The new cultural brigade destroyed the grave of Wali Dakhni who showered adoration on this land with such verses as:
“Koocha e yaar ain Kashi hai
Jogiya dil wahaan ka baasi hain.”
(The lane where my beloved lives is like holy Varanasi;
The yogi of my heart has made it his dwelling place.)
The sentiments the poet represents did not deter the vandals seething with anger against past historical injustices.
Never will the bandish “Munmohan Braj ke rasiya” in Raag Paraj, steeped in Krishna lore, be sung better than by Ustad Faiyyaz Khan. They tried to desecrate his grave in Vadodara, regardless.
Rasoolan Bai’s plaintive appeals to Rama, in so many of her songs, did not protect her house from being gutted during the 1969 Gujarat riots. It did not matter that the Congress was in power then. What is being tapped into is something which gained a lease of life after Partition and which invites instant, angry, passionate response at the street level.
In his very first speech in Parliament after the 2014 elections, this was precisely the nerve Narendra Modi touched: “The nation has to recover from the subjugation of 1,200 years”. This is what differentiates the present government from previous regimes.

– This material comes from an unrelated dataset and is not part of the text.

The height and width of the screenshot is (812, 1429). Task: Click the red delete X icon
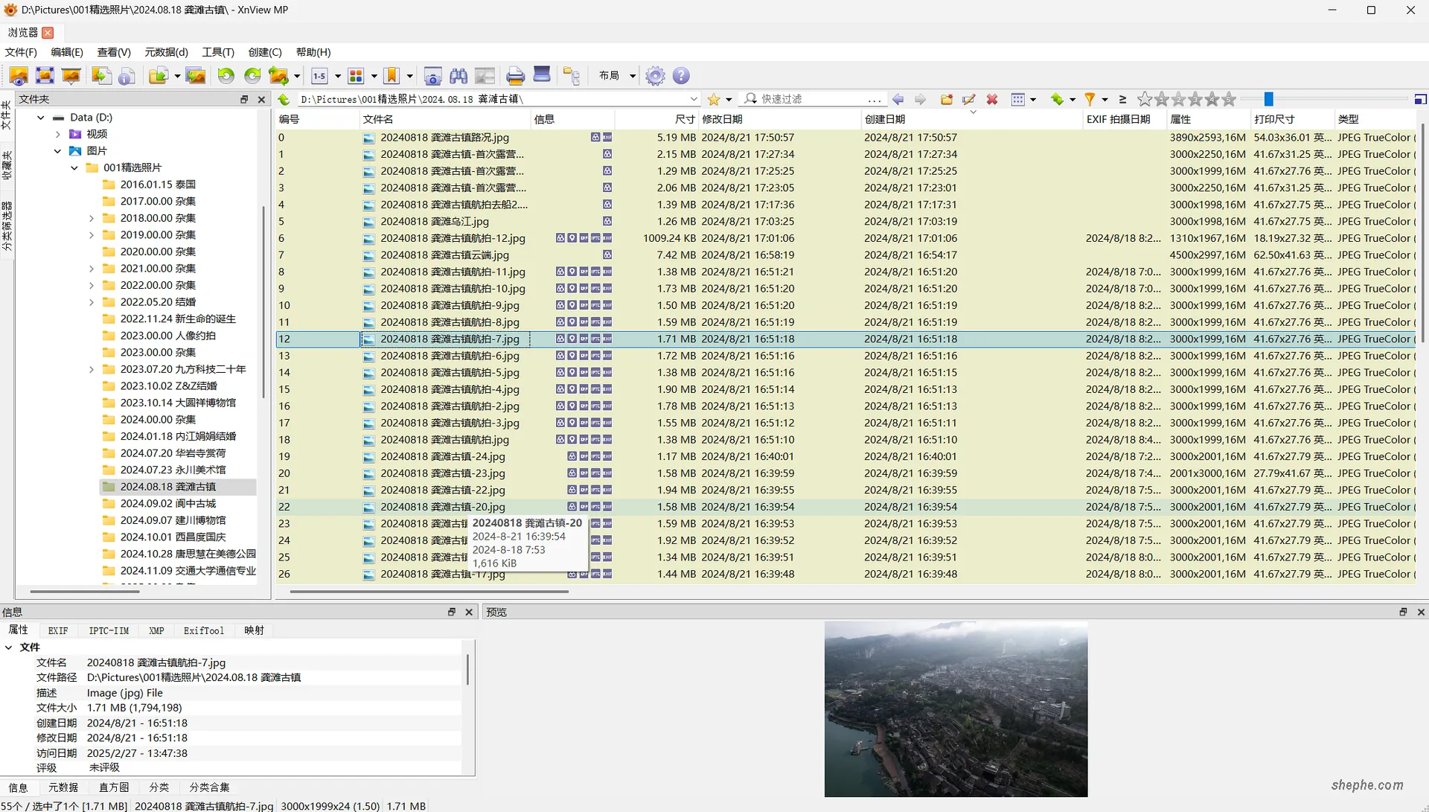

Congressmen may have privately believed in “1,200 years of subjugation”, but they considered it tactically proper to speak only of the British as foreigners.
Let us, meanwhile, revert to Jaisi’s purpose in Padmavati. The sentiment is common in Western poetry too. The “desire of the moth for the star, of the night for the morrow. The devotion to something afar from the sphere of our sorrow.”

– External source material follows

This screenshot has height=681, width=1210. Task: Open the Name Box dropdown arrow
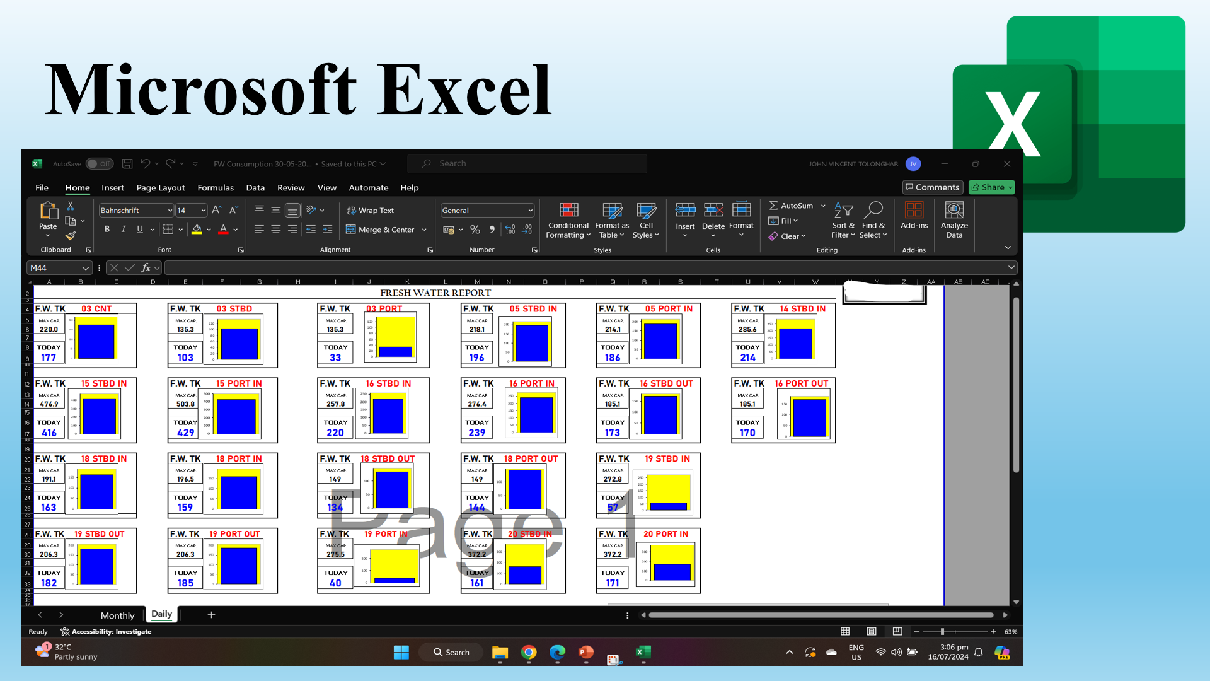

Shelley’s lines are an ultra simplified version of the interplay between love and beauty which Jaisi is delineating. Padmini and Khalji are secular symbols of Jaisi’s elaboration of the theme on an epic scale.
Keat’s “Beauty is truth, truth beauty, that is all ye know on earth and all ye need to know” can also be tossed in to simplify communicating Jaisi.
Maulana Hasrat Mohani communicates the mood thus:
“Maslak I Ishq hai parastish e husn
Hum naheen jaante azaab-o-sawab.”
(Love’s purpose is adoration of beauty.
Gains and losses I do not measure.)
Should the ever-expanding tribe of the new cultural warriors run out of ideas, here are some on offer, gratis. They should denigrate with retrospective effect those Muslims who dared to take liberties with Hindu Gods. Remember, how India’s greatest modern painter, Maqbool Fida Husain, was exiled for his supreme guilt: Excessive adoration of Goddesses. His “adoration” was considered lewd by the protectors of culture and faith.
Well, in like fashion, Maulana Hasrat Mohani deserves to be shamed retrospectively. He wrote a great deal about Krishna in Urdu, but in his Bhasha or Braj verses he takes liberties:
“Mose ched karat Nandlal”
(Krishna teases me all the time)
“hum hoon jo dei liptai ke Hasrat
Saari yeh chalbal nikaal”
(One day I shall embrace him tight and squeeze out all his mischief)
“Squeeze out”, in a tight embrace, has erotic connotations which should be unacceptable to the new cultural brigade.